Dai Giornali in Crisi alle Aule Moderne

Nel 1975, un giovane aspirante giornalista iniziò a scrivere per la testata “Bresciaoggi”, fondata da un gruppo di industriali dell’acciaio. L’esperienza fu di breve durata a causa del fallimento del giornale dopo appena un anno di attività, un periodo segnato da eventi tragici come la strage di Brescia. Nonostante le difficoltà, i giornalisti e i tipografi non si arresero: fondarono una cooperativa e decisero di continuare a pubblicare il giornale, consegnandolo personalmente ai lettori durante la notte. Questa storia riflette la resilienza e la passione che animavano chi lavorava in questo settore, spesso senza alcuna remunerazione.

Il racconto di queste esperienze sottolinea quanto fosse diverso l’accesso alla professione in quei tempi. Non esistevano scuole di giornalismo ufficiali, e le conoscenze si acquisivano sul campo, attraverso l’esposizione diretta agli eventi e il contatto quotidiano con le fonti e i colleghi più esperti. Il giornalismo era considerato non solo una professione ma una vera e propria vocazione, che richiedeva dedizione totale e una costante disponibilità a imparare in ogni situazione, anche le più improbabili.

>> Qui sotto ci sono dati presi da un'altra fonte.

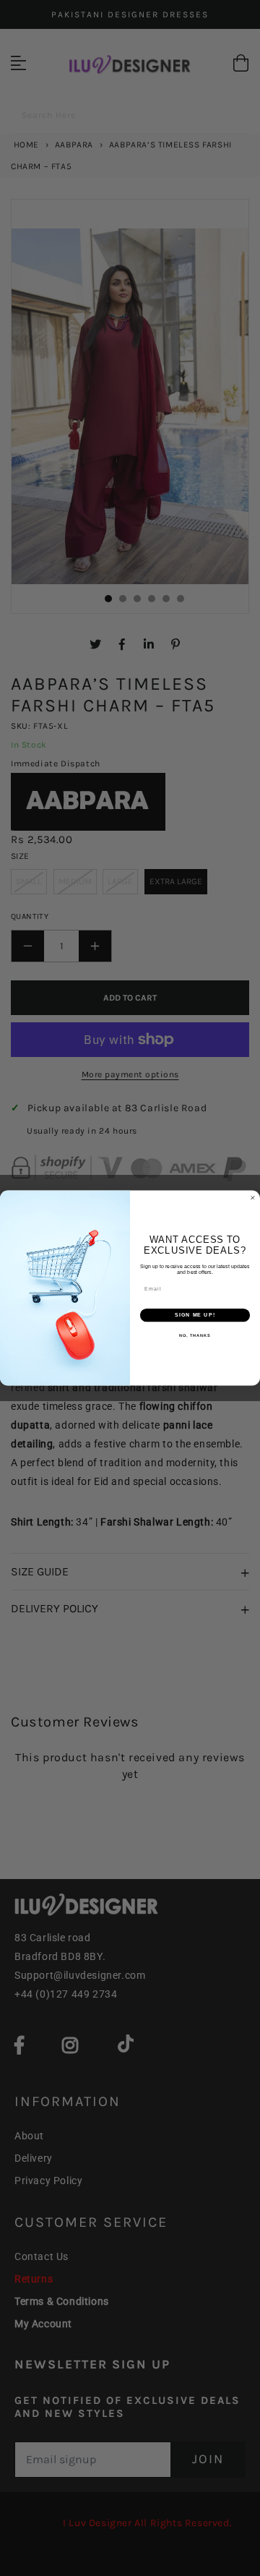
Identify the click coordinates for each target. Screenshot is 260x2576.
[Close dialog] (252, 1198)
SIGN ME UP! (195, 1315)
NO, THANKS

L’Evoluzione della Formazione Giornalistica

Contrastando nettamente con il passato, oggi esistono numerose accademie e master universitari che preparano i futuri giornalisti, offrendo un percorso strutturato che include lezioni teoriche e pratiche. Questi programmi intendono fornire una solida base di conoscenze e competenze, dalla scrittura all’impaginazione, dal trattamento delle fonti alla produzione di contenuti per diverse piattaforme mediatiche.

Il cambiamento nel processo formativo rispecchia le evoluzioni del settore giornalistico stesso, che ora abbraccia non solo la carta stampata ma anche il digitale, la televisione e la radio. La disponibilità di percorsi formativi strutturati rappresenta un’avanzata significativa che permette di accedere alla professione in modo più equo e organizzato, riducendo il ruolo di raccomandazioni o incontri fortuiti che un tempo potevano determinare l’inizio di una carriera.

Questo sviluppo non solo democratizza l’accesso al giornalismo ma eleva anche il livello di preparazione dei futuri professionisti, equipaggiandoli meglio per affrontare le sfide di un ambiente mediatico in rapida evoluzione. Tuttavia, l’essenza del giornalismo, quella ricerca della verità e il desiderio di raccontare storie rilevanti, rimane inalterata, testimoniando la vitalità e la resilienza di questo “mestiere più bello del mondo”.